In order to solve the above technical problem, please refer to fig. 2, the reading device for visually impaired people based on OCR and TTS according to the present invention further includes a server 80 on the basis of the first embodiment, wherein the microcomputer unit 10 is in signal connection with the server 80; the microcomputer unit 10 is further configured to send the text data obtained by the character recognition module to the server 80; the server is used for obtaining the voice stream according to the text data through a Baidu voice synthesis API and sending the voice stream to the microcomputer unit.

In this embodiment, the voice synthesis process is executed on the server, and does not depend on local hardware resources, the local hardware can upload and convert local text into voice and then download the voice into voice only by networking, so that the function of converting text into voice can be realized, and the algorithm deployed at the cloud end has higher synthesis rate, is faster and is more emotional.

The above-mentioned embodiments only represent some embodiments of the present invention, and the description thereof is specific and detailed, but not to be construed as limiting the scope of the present invention.

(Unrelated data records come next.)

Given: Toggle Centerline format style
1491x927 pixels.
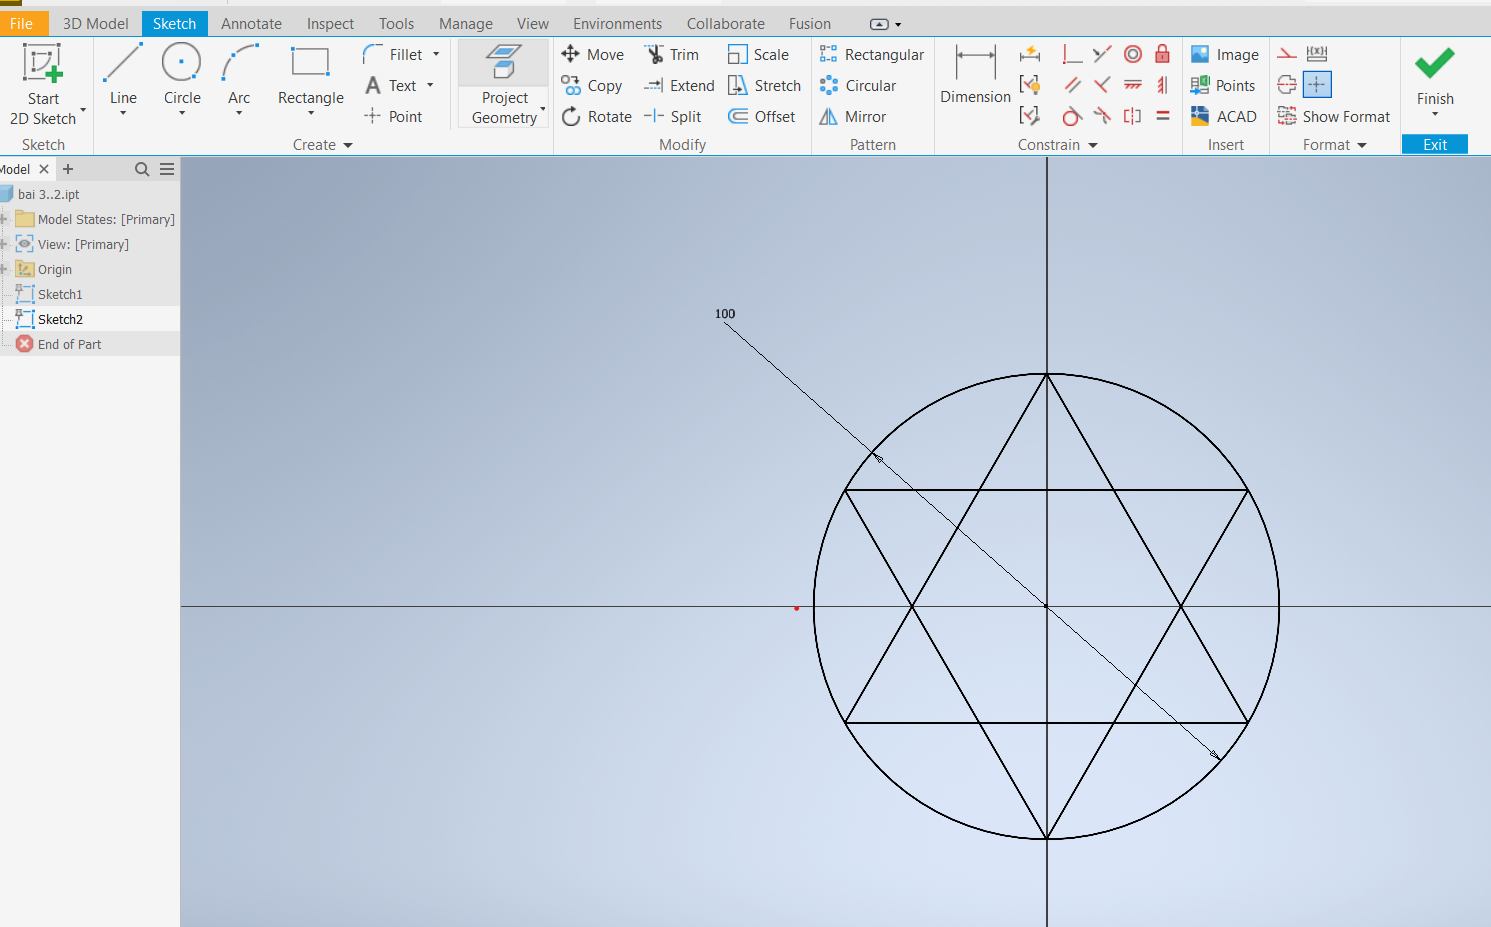Looking at the screenshot, I should pos(1287,85).
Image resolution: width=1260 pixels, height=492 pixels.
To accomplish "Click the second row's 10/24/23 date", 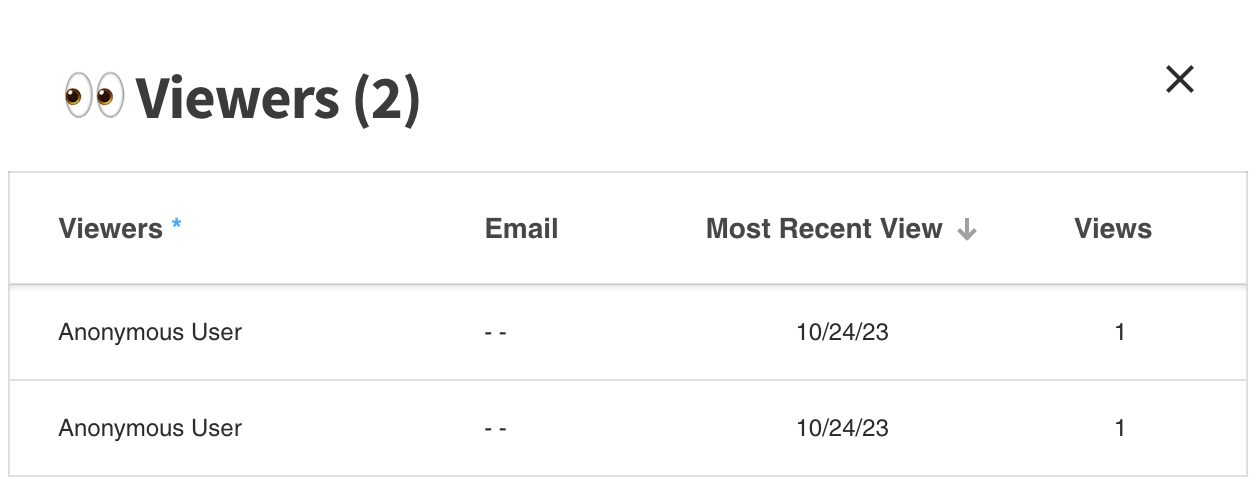I will click(842, 428).
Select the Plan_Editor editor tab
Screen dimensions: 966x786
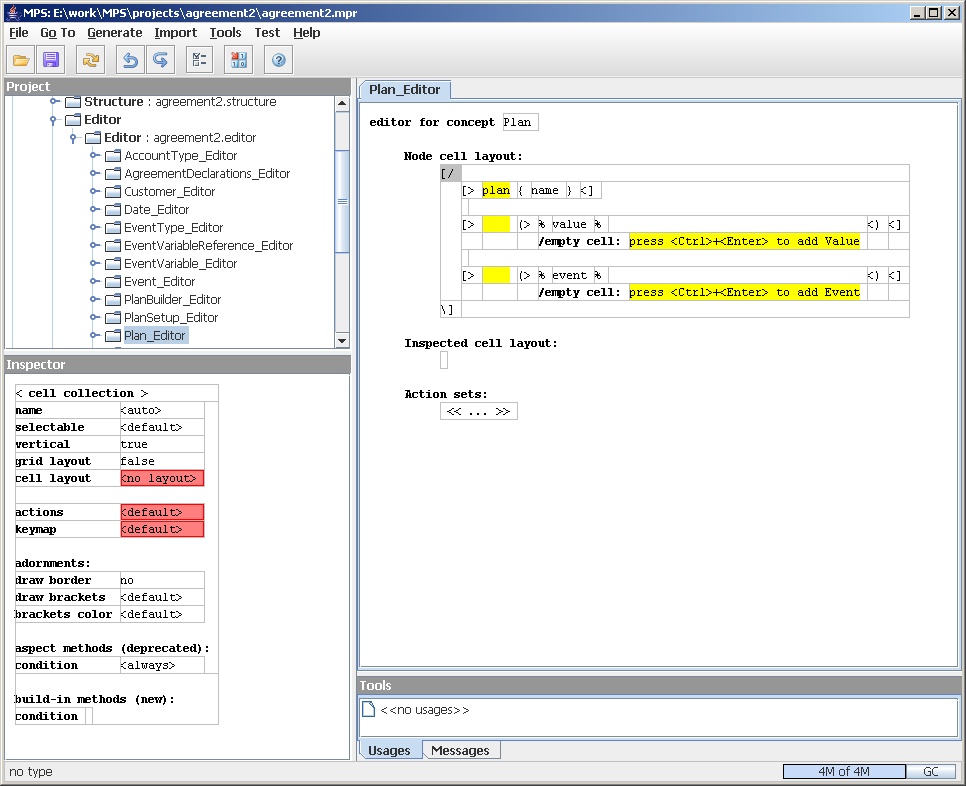point(404,89)
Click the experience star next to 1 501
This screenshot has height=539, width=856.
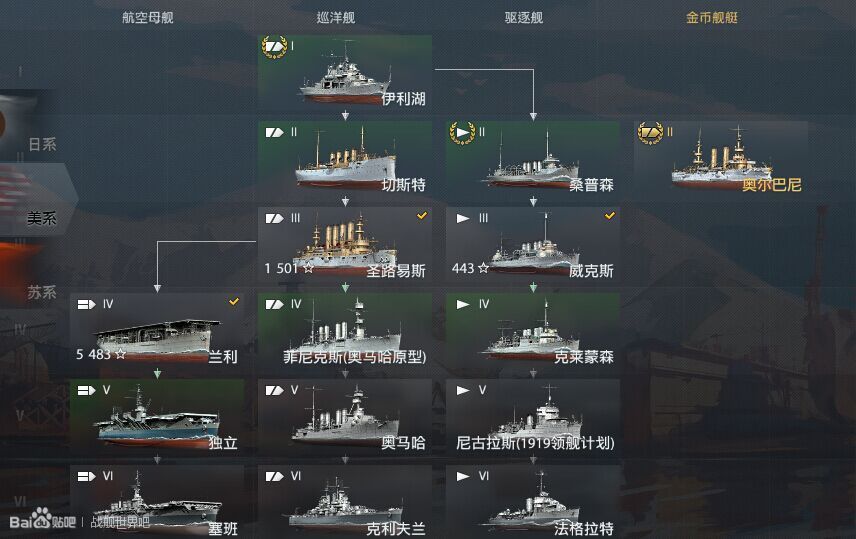click(308, 268)
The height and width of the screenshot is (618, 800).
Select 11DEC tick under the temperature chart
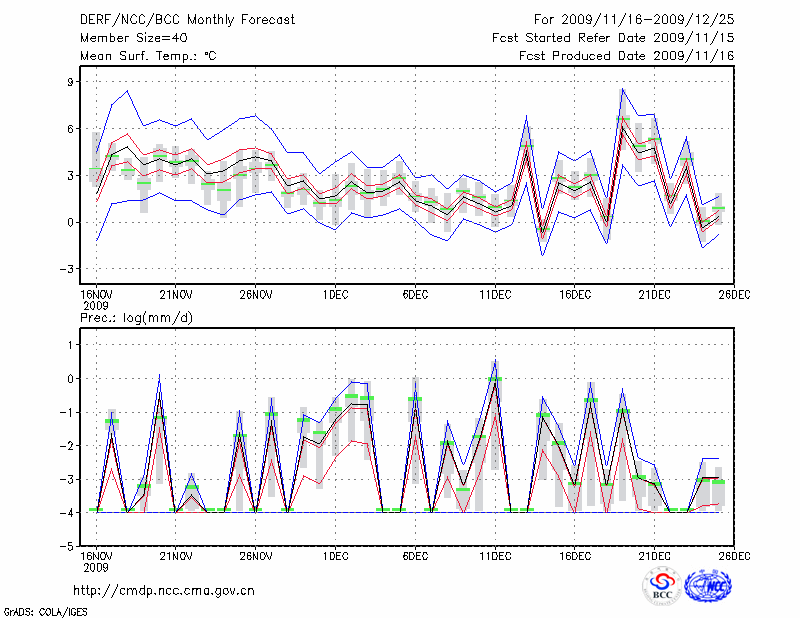tap(495, 294)
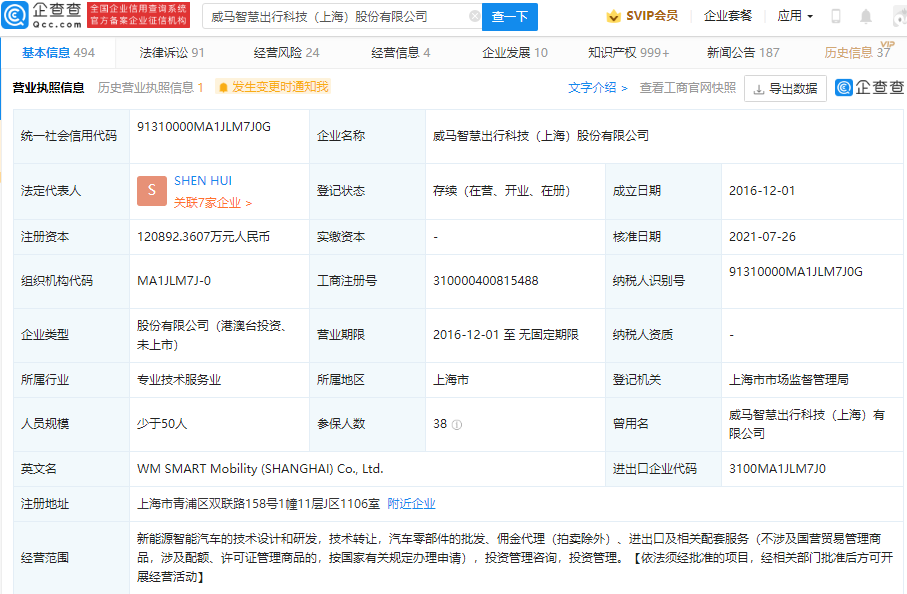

It should be noted that, for those skilled in the art, without departing from the spirit of the present invention, several variations and modifications can be made, which are within the scope of the present invention.

Claims

1. An OCR and TTS based visually impaired reading device comprising:

2. An OCR and TTS based visually impaired reading device according to claim 1 and wherein: the microcomputer unit is in signal connection with the server;

the microcomputer unit is also used for sending the text data to the server;

3. An OCR and TTS based visually impaired reading device according to claim 2 and wherein: the microcomputer unit comprises an OCR module, and the OCR module is used for carrying out character recognition on the character image through an open source OCR algorithm of Google.

4. An OCR and TTS based visually impaired reading device according to claim 2 and wherein: the speech recognition unit comprises an ASR management module and an ASR module;

5. An OCR and TTS based visually impaired reading device according to claim 4, wherein: the gesture recognition module is electrically connected with the microcomputer unit;

6. An OCR and TTS based visually impaired reading device according to claim 5, wherein:

the microcomputer unit is also used for carrying out edge detection algorithm processing or binarization algorithm processing on the character image so as to enable the imaging content of the character image to be clearer.

7. An OCR and TTS based visually impaired reading device according to claim 5, wherein: the voice recognition unit further comprises a microphone, the microphone is provided with soundproof cotton, and the soundproof cotton is only provided with a sound receiving hole in one direction.

8. An OCR and TTS based visually impaired reading device according to claim 5, wherein: the voice recognition device also comprises an LED lamp which is electrically connected with the voice recognition unit through a relay;

9. An OCR and TTS based visually impaired reading device according to claim 8 and wherein: the solar energy snow protection device is characterized by further comprising a case, wherein the case body is made of aluminum profiles, and a shell of the case is a light snow Buddha board;

the case is provided with an induction port, a reading area and a sealing area;

the sensing port is used for performing gesture sensing operation on a user;

the sealed area is used for accommodating the microcomputer unit, the voice player and the voice recognition unit;

the reading area is used for placing a file to be read.

10. An OCR and TTS based visually impaired reading device according to any of claims 5 to 9 and comprising: the microcomputer unit is a raspberry group 3B; the ASR management module is an STC89C52 singlechip; the ASR module is an LD3320 voice recognition chip; the gesture recognition module is an E18-D80NK infrared sensor.